==== Extract to read

One of the major substances being influenced during chelation therapy is calcium, as this process causes it to be removed from metastatic deposits while at the same time encouraging recalcification of bone (see description of atherosclerosis in Chapter 4). If calcium happens to be inappropriately present in certain body tissues (in a layer of plaque in the lining of an artery, or in excessive amounts on the surface of a joint in arthritis), it is of benefit, in health terms, to remove this, and chelation therapy safely allows exactly this to be done.
The number of electrons in a calcium atom is 20. This has an inner 'shell', of 2 electrons, two complete shells of 8 electrons each, and an outer shell of 2 'spare', electrons, which are therefore free to attach to a suitable molecule or atom which may be in need of 2 electrons often called a 'complexing agent'). The symbol for the calcium cation, because of its two free electrons, is Ca++.
In chelation therapy the 'suitable molecule', or 'complexing agent', with which this can link is a compound called EDTA (ethylene-diamine-tetra-acetic acid). Together EDTA and a metallic cation form a stable complex which can then be excreted from the system. The stability of this bond is vital to success in chelation therapy, for if there is a weak linkage other reactions breaking the bond could take place should the compound come into contact with suitable chemicals.

========
==== Given records

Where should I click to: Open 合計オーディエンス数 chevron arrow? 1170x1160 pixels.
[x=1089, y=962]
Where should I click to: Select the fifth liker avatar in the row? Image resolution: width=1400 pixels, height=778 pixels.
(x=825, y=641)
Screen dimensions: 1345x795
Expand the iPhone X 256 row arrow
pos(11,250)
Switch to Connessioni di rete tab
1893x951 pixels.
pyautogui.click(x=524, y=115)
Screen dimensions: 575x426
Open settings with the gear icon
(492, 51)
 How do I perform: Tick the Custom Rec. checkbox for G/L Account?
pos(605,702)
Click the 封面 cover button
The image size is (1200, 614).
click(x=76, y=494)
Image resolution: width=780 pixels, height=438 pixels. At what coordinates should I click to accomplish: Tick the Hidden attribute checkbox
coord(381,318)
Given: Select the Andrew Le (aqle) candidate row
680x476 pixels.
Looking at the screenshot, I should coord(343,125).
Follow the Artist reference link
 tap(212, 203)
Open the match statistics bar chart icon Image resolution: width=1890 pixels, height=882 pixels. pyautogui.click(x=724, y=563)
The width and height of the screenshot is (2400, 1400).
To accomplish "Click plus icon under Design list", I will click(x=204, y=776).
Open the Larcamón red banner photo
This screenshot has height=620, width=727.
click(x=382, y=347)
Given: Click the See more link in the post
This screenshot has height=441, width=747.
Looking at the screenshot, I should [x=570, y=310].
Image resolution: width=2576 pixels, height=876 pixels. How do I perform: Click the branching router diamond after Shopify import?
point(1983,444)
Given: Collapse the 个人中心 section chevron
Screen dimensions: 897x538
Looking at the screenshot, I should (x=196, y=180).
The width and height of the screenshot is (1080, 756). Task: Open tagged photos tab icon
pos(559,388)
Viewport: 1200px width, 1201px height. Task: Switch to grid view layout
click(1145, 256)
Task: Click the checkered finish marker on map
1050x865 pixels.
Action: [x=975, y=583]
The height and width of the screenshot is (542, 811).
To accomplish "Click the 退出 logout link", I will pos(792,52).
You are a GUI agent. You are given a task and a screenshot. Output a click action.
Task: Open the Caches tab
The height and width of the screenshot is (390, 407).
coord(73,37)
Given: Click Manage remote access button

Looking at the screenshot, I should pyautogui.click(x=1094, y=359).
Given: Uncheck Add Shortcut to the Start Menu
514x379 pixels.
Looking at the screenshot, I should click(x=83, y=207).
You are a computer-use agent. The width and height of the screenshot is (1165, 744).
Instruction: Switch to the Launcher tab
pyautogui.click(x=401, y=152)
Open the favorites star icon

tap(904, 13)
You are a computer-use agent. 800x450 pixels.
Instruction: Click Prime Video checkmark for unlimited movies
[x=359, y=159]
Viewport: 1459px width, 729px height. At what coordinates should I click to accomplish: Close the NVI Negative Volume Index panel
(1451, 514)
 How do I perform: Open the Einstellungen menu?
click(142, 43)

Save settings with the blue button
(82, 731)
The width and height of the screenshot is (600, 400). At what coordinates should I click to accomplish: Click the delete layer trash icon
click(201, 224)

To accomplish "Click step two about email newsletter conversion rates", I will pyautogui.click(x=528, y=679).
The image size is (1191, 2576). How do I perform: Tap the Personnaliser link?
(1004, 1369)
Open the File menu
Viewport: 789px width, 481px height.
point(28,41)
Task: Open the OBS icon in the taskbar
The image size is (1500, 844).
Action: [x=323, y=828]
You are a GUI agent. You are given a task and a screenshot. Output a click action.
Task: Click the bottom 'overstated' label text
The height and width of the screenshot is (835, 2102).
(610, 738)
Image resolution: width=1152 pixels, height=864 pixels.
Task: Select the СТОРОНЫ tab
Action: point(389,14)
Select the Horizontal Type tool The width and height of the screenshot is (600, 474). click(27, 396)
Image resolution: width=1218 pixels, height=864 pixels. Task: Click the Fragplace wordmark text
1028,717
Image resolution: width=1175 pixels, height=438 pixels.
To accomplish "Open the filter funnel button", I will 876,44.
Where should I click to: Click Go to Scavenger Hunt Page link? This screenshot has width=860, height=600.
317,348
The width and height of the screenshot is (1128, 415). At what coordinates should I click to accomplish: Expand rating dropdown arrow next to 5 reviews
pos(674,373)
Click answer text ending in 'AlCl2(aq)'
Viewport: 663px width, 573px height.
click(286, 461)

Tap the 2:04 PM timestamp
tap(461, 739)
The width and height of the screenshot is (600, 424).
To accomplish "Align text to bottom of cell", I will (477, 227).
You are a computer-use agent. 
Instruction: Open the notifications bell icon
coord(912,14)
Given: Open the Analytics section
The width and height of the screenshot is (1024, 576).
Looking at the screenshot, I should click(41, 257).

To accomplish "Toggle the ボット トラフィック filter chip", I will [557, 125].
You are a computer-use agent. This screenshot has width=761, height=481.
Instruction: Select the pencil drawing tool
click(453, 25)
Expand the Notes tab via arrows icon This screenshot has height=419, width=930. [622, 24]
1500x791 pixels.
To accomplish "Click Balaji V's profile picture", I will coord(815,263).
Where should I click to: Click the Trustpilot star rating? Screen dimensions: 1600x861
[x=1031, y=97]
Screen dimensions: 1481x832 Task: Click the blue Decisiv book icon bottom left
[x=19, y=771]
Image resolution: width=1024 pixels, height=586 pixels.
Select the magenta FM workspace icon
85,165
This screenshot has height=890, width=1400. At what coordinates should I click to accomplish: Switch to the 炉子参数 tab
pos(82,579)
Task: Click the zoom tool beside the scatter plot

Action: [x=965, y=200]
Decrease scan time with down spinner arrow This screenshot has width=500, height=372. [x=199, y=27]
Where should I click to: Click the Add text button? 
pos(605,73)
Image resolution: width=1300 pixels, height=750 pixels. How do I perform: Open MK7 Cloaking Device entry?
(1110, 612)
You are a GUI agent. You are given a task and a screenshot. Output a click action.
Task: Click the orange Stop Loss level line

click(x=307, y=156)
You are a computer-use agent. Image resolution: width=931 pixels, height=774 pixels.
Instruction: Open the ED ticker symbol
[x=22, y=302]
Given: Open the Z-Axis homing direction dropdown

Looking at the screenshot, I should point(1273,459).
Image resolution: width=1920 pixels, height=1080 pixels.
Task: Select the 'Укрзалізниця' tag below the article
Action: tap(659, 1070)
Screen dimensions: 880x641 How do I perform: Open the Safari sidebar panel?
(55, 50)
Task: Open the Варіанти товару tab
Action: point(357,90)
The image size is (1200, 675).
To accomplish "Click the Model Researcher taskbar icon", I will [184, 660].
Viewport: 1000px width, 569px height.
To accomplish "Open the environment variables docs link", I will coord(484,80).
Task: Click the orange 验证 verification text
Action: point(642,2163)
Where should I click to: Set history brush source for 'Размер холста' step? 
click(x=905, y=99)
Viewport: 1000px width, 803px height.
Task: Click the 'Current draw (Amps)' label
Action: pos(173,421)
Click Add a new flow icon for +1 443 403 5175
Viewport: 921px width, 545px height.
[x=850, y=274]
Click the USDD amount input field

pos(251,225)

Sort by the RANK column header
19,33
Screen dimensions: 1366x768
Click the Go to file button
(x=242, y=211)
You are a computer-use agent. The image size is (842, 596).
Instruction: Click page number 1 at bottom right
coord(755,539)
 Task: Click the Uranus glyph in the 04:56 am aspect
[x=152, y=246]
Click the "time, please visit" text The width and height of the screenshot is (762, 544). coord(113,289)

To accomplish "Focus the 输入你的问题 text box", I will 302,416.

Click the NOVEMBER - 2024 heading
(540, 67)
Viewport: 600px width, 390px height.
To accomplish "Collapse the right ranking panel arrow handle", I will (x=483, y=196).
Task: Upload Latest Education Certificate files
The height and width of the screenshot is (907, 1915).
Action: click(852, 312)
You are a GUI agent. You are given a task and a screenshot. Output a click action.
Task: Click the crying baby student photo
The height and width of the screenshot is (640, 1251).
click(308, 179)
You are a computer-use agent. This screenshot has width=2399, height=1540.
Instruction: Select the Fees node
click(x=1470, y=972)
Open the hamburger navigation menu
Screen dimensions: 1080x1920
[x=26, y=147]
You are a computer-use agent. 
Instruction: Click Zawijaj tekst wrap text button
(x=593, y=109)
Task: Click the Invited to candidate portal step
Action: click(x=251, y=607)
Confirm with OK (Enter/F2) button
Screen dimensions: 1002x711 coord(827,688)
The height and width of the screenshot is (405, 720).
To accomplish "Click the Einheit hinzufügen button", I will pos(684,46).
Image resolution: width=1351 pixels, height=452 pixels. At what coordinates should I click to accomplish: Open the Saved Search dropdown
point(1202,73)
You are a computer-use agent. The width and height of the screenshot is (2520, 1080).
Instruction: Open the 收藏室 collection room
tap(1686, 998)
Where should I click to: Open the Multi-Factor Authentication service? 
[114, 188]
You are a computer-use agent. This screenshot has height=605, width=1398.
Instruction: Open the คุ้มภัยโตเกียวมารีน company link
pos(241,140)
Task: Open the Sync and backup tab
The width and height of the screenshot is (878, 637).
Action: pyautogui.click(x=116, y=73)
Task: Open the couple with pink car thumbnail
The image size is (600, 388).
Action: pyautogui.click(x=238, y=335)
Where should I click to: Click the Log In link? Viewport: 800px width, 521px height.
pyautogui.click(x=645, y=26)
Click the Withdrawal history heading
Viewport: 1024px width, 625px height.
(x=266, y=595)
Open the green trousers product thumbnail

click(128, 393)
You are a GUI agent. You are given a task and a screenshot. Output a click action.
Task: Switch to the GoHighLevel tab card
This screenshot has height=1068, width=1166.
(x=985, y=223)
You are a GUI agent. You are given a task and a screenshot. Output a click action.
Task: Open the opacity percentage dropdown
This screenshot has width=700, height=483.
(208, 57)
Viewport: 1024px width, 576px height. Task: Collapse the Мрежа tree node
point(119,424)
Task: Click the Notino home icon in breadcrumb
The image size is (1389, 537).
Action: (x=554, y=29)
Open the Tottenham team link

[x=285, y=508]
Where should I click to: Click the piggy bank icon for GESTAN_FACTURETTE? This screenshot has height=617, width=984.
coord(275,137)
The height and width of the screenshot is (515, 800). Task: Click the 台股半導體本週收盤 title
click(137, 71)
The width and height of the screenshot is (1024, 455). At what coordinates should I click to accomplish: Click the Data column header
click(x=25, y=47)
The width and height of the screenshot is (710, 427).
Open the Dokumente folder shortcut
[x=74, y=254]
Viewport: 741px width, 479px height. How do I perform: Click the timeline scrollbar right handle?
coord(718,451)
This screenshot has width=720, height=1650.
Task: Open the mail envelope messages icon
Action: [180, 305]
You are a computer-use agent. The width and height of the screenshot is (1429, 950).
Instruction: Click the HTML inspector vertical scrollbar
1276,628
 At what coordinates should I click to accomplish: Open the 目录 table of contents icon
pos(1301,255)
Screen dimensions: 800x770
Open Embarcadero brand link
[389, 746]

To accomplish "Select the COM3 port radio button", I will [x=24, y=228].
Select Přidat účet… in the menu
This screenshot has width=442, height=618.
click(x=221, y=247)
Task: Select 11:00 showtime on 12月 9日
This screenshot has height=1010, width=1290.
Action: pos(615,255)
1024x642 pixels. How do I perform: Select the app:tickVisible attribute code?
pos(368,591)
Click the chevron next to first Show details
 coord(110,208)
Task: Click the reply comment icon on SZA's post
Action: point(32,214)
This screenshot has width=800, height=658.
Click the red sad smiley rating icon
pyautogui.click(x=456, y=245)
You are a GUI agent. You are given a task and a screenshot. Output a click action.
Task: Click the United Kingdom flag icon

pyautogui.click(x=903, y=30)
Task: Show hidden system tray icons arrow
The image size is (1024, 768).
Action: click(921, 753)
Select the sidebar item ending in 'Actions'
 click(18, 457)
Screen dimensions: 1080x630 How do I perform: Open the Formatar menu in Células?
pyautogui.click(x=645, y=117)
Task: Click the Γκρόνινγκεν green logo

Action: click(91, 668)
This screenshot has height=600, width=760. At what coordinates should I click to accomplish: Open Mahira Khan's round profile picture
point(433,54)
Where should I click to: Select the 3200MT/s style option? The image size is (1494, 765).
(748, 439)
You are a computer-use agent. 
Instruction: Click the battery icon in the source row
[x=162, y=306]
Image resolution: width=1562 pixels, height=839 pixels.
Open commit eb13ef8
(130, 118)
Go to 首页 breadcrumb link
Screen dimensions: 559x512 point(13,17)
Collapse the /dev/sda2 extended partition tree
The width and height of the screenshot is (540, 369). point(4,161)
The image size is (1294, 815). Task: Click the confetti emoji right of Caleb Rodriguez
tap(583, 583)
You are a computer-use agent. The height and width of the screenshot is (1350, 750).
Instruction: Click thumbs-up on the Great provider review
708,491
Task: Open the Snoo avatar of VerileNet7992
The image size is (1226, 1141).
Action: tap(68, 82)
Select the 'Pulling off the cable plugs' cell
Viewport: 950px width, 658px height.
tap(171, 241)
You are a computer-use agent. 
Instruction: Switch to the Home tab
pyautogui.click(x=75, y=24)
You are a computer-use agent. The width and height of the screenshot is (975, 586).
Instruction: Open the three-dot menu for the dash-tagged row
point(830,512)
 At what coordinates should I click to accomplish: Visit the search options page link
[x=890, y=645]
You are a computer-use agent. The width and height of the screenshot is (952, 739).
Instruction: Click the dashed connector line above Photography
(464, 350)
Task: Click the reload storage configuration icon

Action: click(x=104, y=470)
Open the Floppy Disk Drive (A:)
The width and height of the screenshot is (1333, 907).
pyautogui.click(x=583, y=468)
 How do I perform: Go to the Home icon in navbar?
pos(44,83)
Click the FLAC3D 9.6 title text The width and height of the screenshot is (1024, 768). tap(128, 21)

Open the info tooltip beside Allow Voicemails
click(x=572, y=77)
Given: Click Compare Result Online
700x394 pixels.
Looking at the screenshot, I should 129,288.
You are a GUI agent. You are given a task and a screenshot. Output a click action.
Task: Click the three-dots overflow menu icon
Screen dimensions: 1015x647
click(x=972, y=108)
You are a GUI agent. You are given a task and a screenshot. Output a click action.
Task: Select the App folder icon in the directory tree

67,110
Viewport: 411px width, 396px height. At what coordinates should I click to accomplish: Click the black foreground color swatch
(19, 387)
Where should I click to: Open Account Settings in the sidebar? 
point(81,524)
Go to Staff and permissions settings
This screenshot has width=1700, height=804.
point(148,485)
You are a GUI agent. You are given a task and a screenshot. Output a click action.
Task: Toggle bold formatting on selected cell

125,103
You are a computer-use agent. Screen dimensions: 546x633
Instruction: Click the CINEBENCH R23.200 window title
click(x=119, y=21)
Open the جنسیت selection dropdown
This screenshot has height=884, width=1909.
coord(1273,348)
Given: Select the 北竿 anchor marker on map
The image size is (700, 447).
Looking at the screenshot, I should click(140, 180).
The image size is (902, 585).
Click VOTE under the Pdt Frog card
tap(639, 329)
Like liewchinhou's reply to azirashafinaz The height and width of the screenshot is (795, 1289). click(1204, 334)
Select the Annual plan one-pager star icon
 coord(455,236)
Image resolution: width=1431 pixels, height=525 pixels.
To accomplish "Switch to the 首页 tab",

========

Problems to solve:
1. List each electron shell of the calcium atom described in the chelation therapy passage, together with the number of electrons it holds.
2. Condense the paragraph of the chelation therapy passage beginning "In chelation therapy the 'suitable molecule'" into a short bulleted list that keeps its main facts.
3. Reproduce the section of the chelation therapy passage that opens with the words containing "One of the major" and closes with "to be done.".

List of solutions:
1.
- Inner shell: 2 electrons
- First complete shell: 8 electrons
- Second complete shell: 8 electrons
- Outer shell: 2 spare electrons

2.
- In chelation therapy, the complexing agent that links with the calcium cation is EDTA (ethylene-diamine-tetra-acetic acid).
- EDTA and a metallic cation form a stable complex that can be excreted from the system.
- This bond must be stable for chelation therapy to succeed, because a weak linkage could be broken by other reactions if the compound met suitable chemicals.

3.
One of the major substances being influenced during chelation therapy is calcium, as this process causes it to be removed from metastatic deposits while at the same time encouraging recalcification of bone (see description of atherosclerosis in Chapter 4). If calcium happens to be inappropriately present in certain body tissues (in a layer of plaque in the lining of an artery, or in excessive amounts on the surface of a joint in arthritis), it is of benefit, in health terms, to remove this, and chelation therapy safely allows exactly this to be done.